While I was doing my year as an Americorps*VISTA working in Boston, I had a friend who lived out in Holyoke, Mass. (FYI: It's the birthplace of volleyball, right next to Springfield, the birthplace of basketball). We used to drive up to the "mountains" (after living in Boone, North Carolina for four years, nothing's ever really mountains anymore), and then over to Northampton, Mass. He had this tape of Jeff Mangum playing live at Jitter Joe's and throughout the whole thing there is a baby talking and crying in the background. And it always creeped me out because on top of his music and his voice there's this baby crying and then the sounds of clanking of plates in the restaurant. Part of me doesn’t want to listen, but part of me wishes I had been there at Jitter Joe’s.

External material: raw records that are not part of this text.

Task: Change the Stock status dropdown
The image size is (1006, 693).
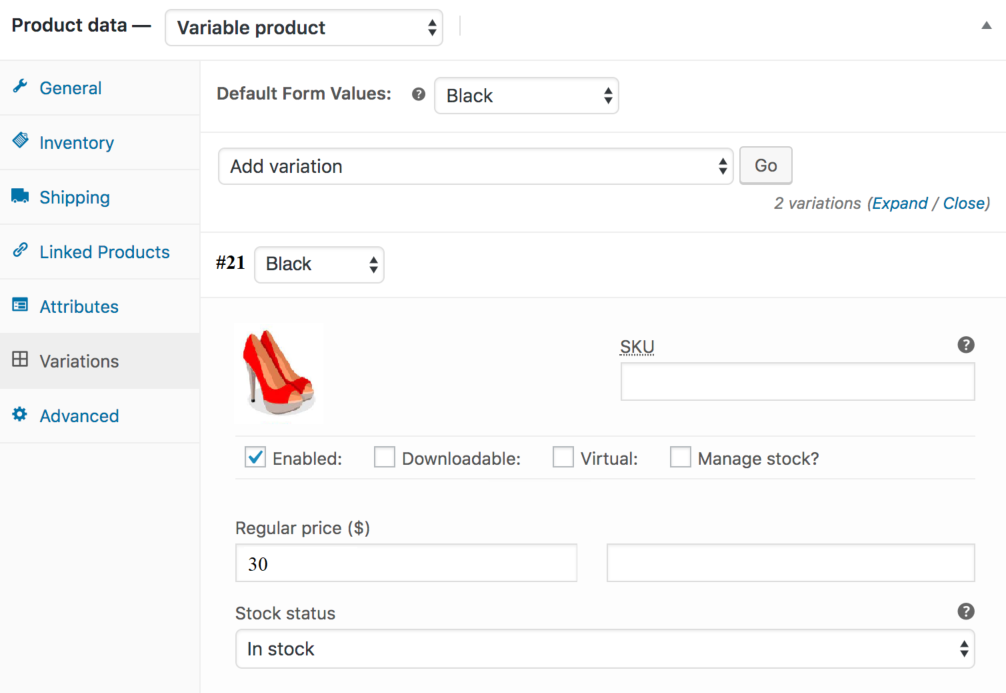Action: (x=604, y=649)
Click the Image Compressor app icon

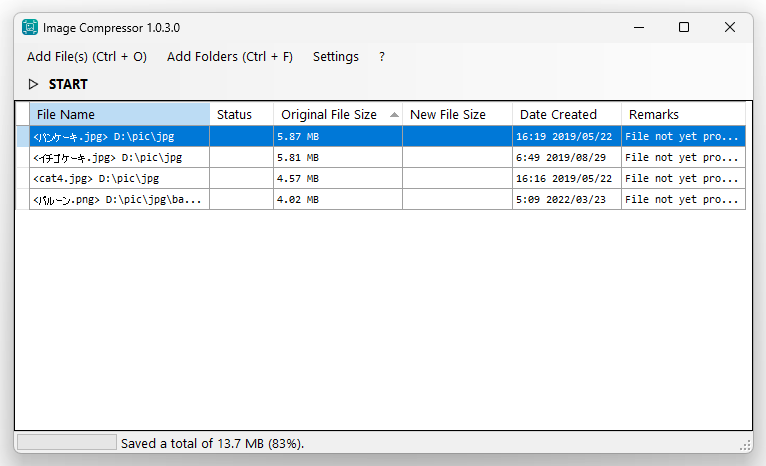[30, 27]
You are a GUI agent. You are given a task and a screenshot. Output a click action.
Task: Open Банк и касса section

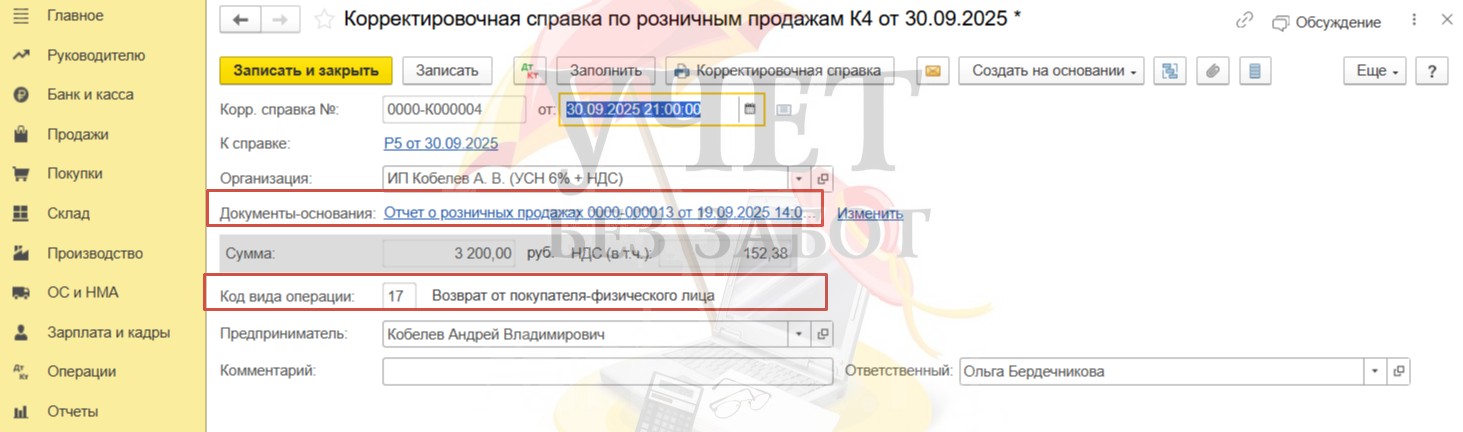point(90,94)
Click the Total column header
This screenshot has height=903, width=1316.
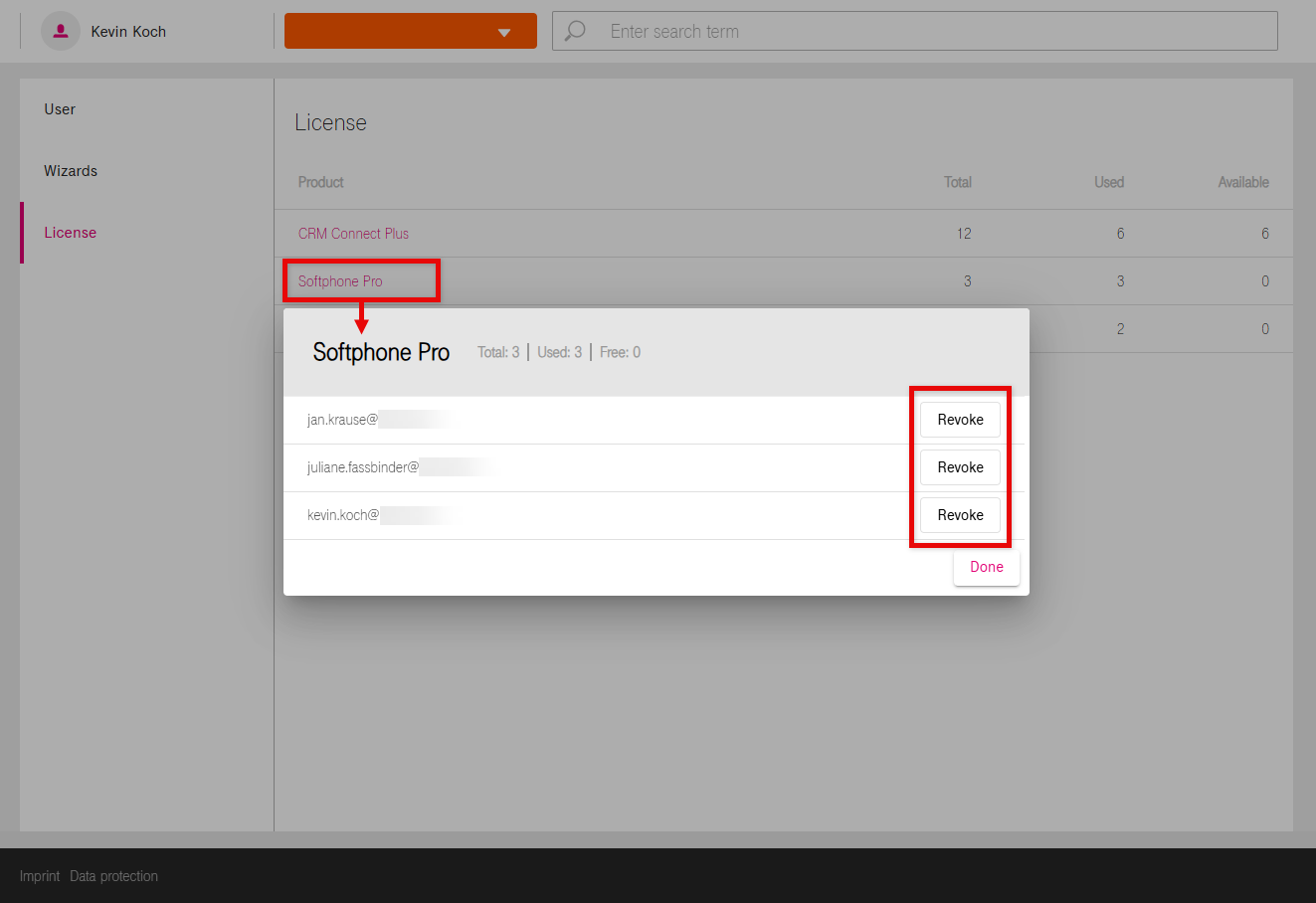pyautogui.click(x=957, y=182)
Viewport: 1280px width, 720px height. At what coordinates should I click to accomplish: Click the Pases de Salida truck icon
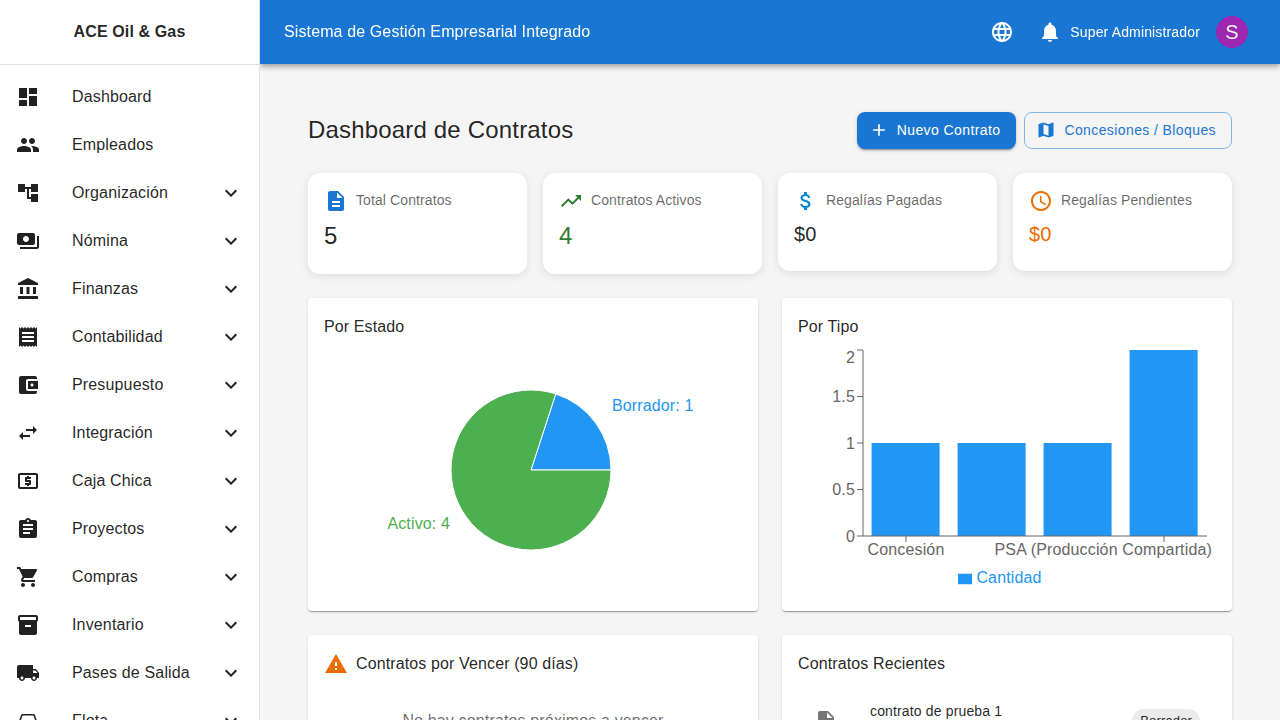click(28, 672)
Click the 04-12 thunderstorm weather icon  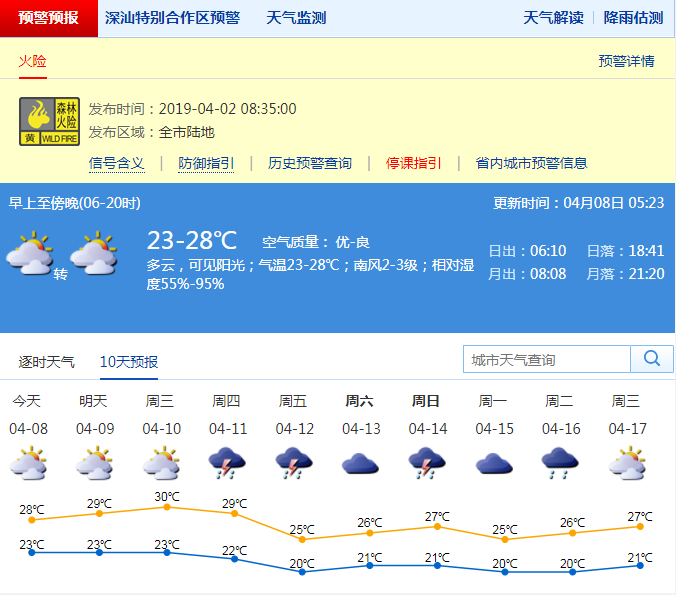tap(293, 463)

For some reason when I was behind that minivan today I really wanted to see what it was like inside. Get a closer look at this family that who stored extra DVD's of A Night at the Museum and Shrek II in their black storage turtle. Because while I was growing up we sat in the back of that bright red Aerostar, air conditioning never really reaching us, half cracked windows that slid to the side, and gray, soggy seats. And from the outside, without tinted windows, everyone could look in and see us.